A diagnosis of thyroid cancer can be devastating to professional singers, because surgical removal of the thyroid commonly causes voice changes. Massachusetts Eye and Ear surgeons developed a neural monitoring system to be used intraoperatively to improve outcomes. In the first study of its kind, they confirmed the hypothesis that the careers of singers and professional voice users are not impaired after thyroid surgery using this device. Their research is online in Thyroid.
Thyroidectomy in the Professional Singer-Neural Monitored Surgical Outcomes is a quantitative analysis of pre- and postoperative neural monitored thyroid surgery voice outcomes utilizing three validated vocal instruments -Voice Handicap Index (VHI), Singing Voice Handicap Index (SVHI) and Evaluation of Ability to Sing Easily (EASE). In a unique series of professional singers/voice users, researchers performed additional quantitative analysis related to final intraoperative EMG amplitude, the time to return to performance, vocal parameters affected during this interval was performed.
Twenty-seven vocal professionals undergoing thyroidectomy were identified, of whom 60% had surgery for thyroid cancer.
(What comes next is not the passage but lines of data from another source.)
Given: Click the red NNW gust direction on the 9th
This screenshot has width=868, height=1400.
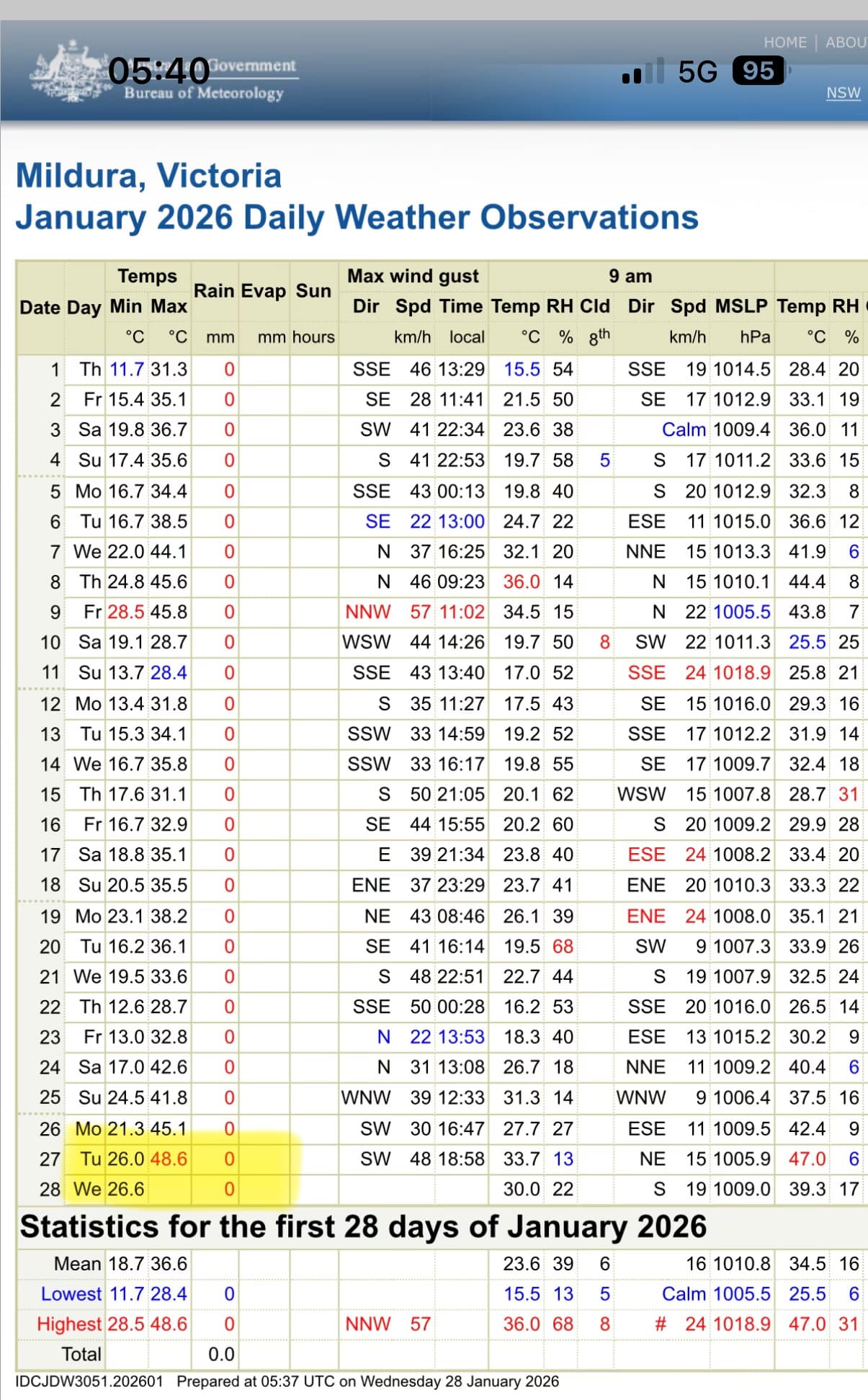Looking at the screenshot, I should click(367, 612).

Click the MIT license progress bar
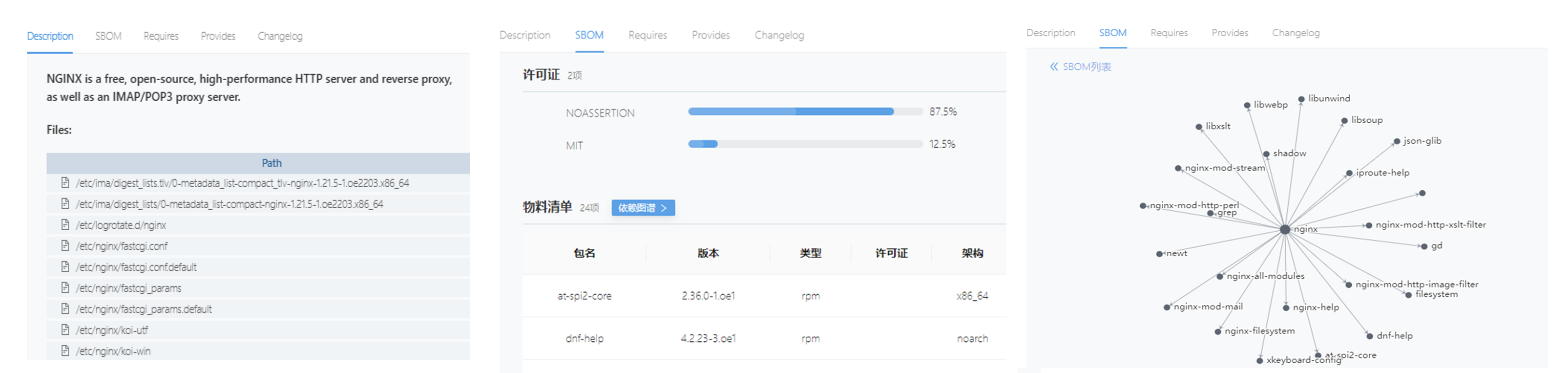(x=805, y=144)
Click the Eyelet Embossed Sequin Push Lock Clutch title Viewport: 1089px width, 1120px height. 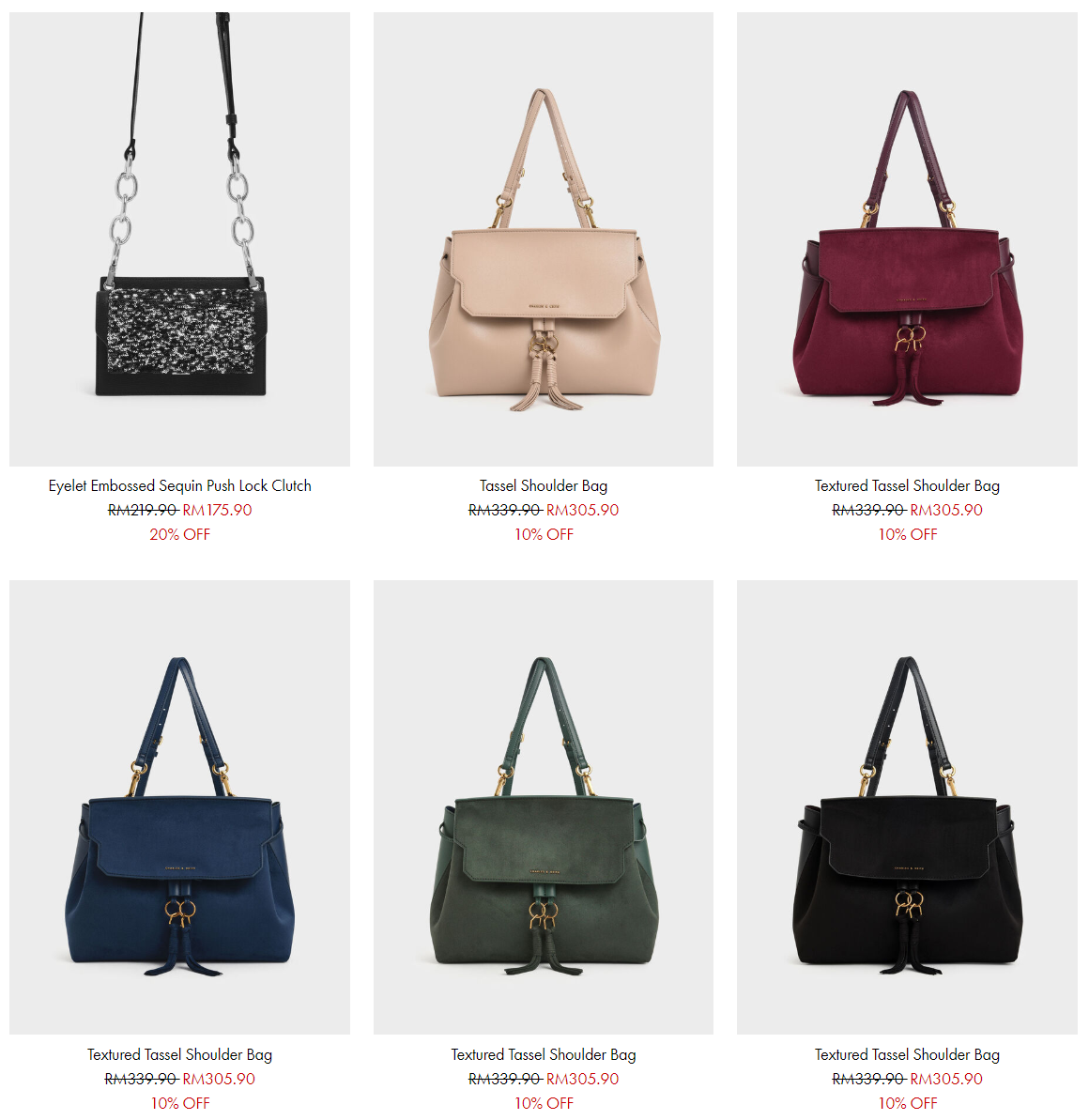click(180, 485)
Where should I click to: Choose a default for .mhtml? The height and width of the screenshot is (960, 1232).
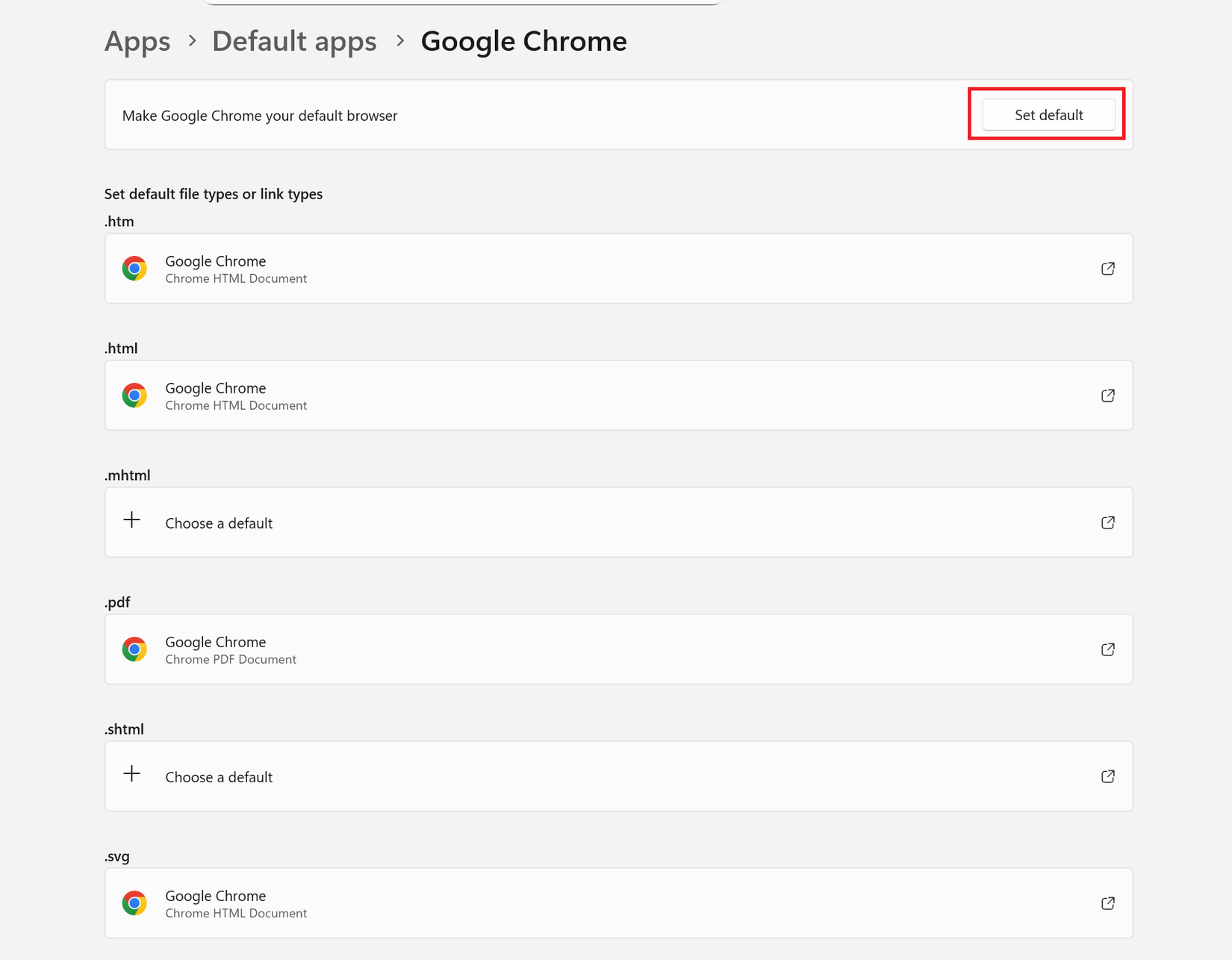tap(219, 523)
Pre- and post-surgery flexible fiber-optic laryngeal exam was normal in all patients. Return to performance rate was 100%, and mean time to performance was 2.26 months (± 1.61). All three vocal instrument mean scores, pre-op vs. post-op, were unchanged (1) VHI 4.15 (± 5.22) vs.4.04 (± 3.85), p = 0.9301, (2) SVHI 11.26 (± 14.41) vs.12.07 (± 13.09), p = 0.8297 and (3) EASE 6.19 (± 9.19) vs.6.00 (± 7.72), p = 0.9348. The vocal parameters most affected from surgery until first performances were vocal fatigue (89%), high range (89%), pitch control & modulation (74%) and strength (81%). Final mean intraoperative EMG amplitude was within normal limits for intraoperative stimulation and had no relationship with time to first professional performance (p = 0.7199).
"We found that neural monitored thyroidectomy, including for thyroid malignancy, in professional voice users is safe without any changes in three different voice/singing instruments, with 100 % return to performance," said lead author Gregory Randolph, M.D., FACS, FACE, Director of the Division of Thyroid and Parathyroid Endocrine Surgery at Mass. Eye and Ear and Associate Professor of Otology and Laryngology at Harvard Medical School." Intraoperative EMG data at the conclusion of surgery and postoperative laryngeal exam were normal in all patients. Specific vocal parameters are transiently affected during the postoperative recovery phase, which is important to outline in the consent process of this unique patient population and may provide insight into the physiologic state of the larynx subsequent to thyroid surgery."
This is believed to be the only study of its kind in the literature that reviews professional singers and thyroid surgery outcomes.